Europa ha celebrado su 50 aniversario. Acababa de salir del desastre de la última guerra mundial cuando unas mentes iluminadas (Adenauer, De Gasperi y Schuman) materializaron en sólo diez años una idea finalmente realizable: la unificación del continente a partir de un núcleo de países que con el tiempo se iría ampliando. De ese modo Europa se convirtió en un ejemplo para el mundo, porque fue capaz de elaborar su propio pensamiento a partir de sus fracasos.

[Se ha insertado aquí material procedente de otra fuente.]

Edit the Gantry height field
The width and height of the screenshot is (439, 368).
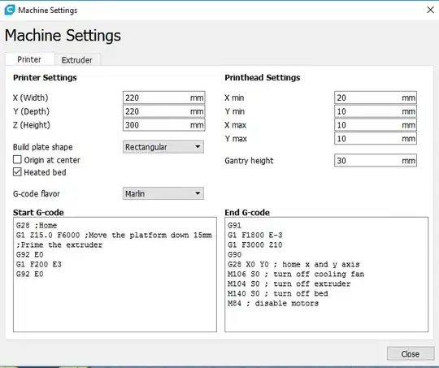coord(376,160)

Se empezó por los recursos que habían quedado, el acero y el carbón, y luego se planteó la posibilidad de un gran mercado único que paulatinamente evitaría las barreras aduaneras, permitiría la libre circulación de personas, reconocería las titulaciones profesionales, hasta definir unas reglas de convivencia compartibles por todos los ciudadanos. Y todo ello un en largo proceso que ha implicado arduas decisiones de los gobiernos y a veces de los mismos ciudadanos en referéndum. Es decir, todo empezó por unos acuerdos de tipo económico, aunque los fundadores albergaban la esperanza de una verdadera unidad política. Y cabe preguntarse hasta qué punto los europeos hemos sido conscientes de los valores que sustentaban todo el proceso, pues eran demasiado implícitos.

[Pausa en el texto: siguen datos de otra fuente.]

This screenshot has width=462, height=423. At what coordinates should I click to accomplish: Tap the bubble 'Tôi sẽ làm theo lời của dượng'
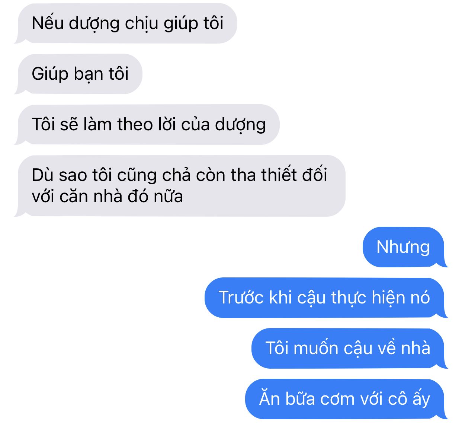pos(147,125)
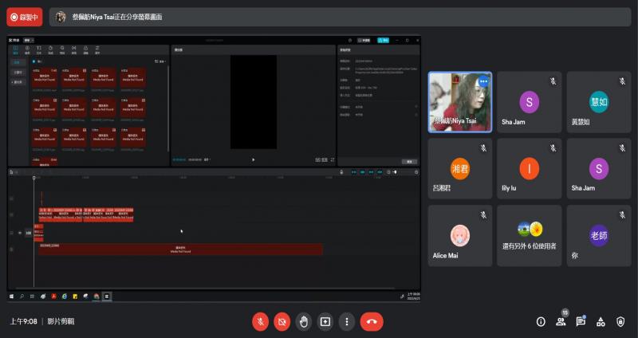Show the participants list panel
The height and width of the screenshot is (338, 638).
[x=561, y=321]
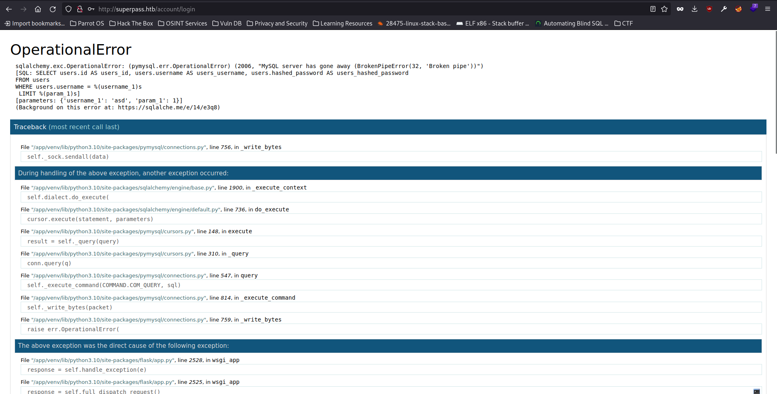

Probablemente la construcción de la unidad europea ha avanzado lentamente, con altibajos, porque la operación afectaba a los órganos vitales del cuerpo y se corría el riesgo de rechazo. De hecho se puede decir que ha sido un auténtico desarrollo fisiológico que ha permitido al organismo ir descartando sin demasiado dolor las células muertas de una vieja mentalidad y generar otras nuevas. Pero queda una duda: ¿sabrán los hijos de esta nueva Europa, que ya abarca 27 países, conservar la memoria de su identidad cultural, su ADN ético? Pueblos latinos, germánicos, eslavos... superando sus legendarios coflictos, reduciendo su rivalidad económica y hasta las mismas diferencias religiosas que los han llevado a guerrear durante siglos. Una buena señal es que el ecumenismo de los cristianos va por un camino irreversible, y del mismo modo, parece imposible que surja un conflicto armado entre los países miembros.

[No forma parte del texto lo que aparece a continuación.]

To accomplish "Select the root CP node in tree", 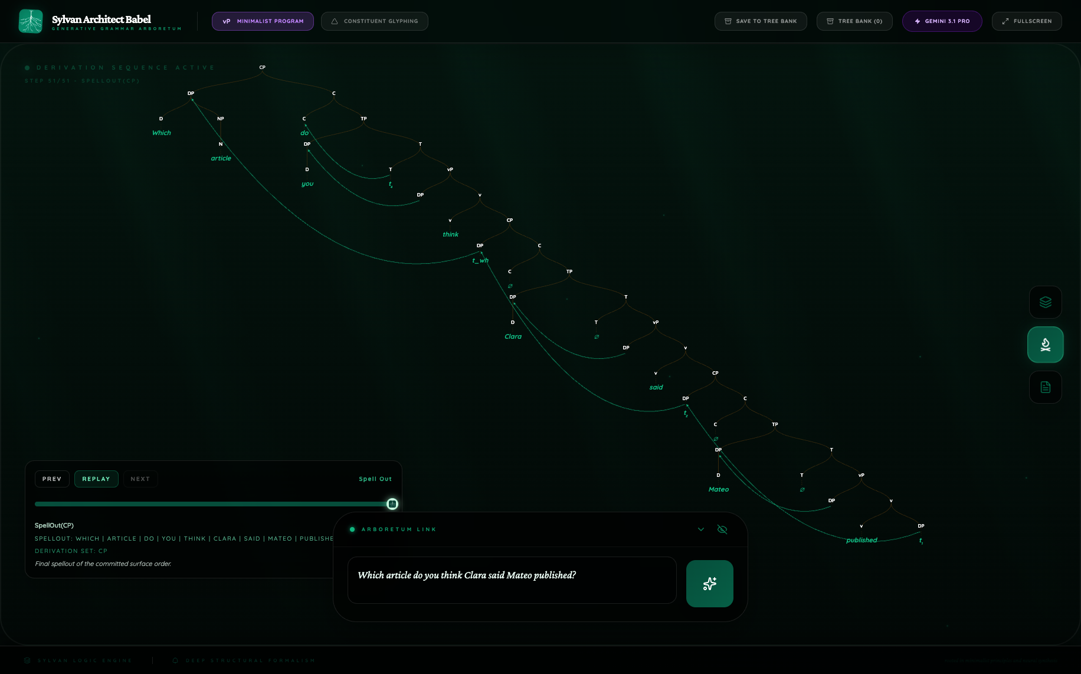I will [263, 67].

Por otra parte, cabe preguntarse si el proceso de ampliación será indefinido, dado que no dejan de llegar solicitudes de admisión, incluso desde fuera de Europa. Parecería que tanto empuje responde a una exigencia histórica, aunque siempre queda el temor de que cada nuevo injerto sea compatible con la planta. Al menos, por ahora, no sería indiferente reconocer que tenemos una misma matriz cultural, que ha forjado a todos los pueblos de Europa durante más de dos mil años, otorgándoles unas bases culturales y éticas comunes, antes que políticas. Cuando tengamos plena conciencia de esto, entonces estaremos en condiciones de imaginar que otras tradiciones culturales distintas pueden injertarse en la misma planta.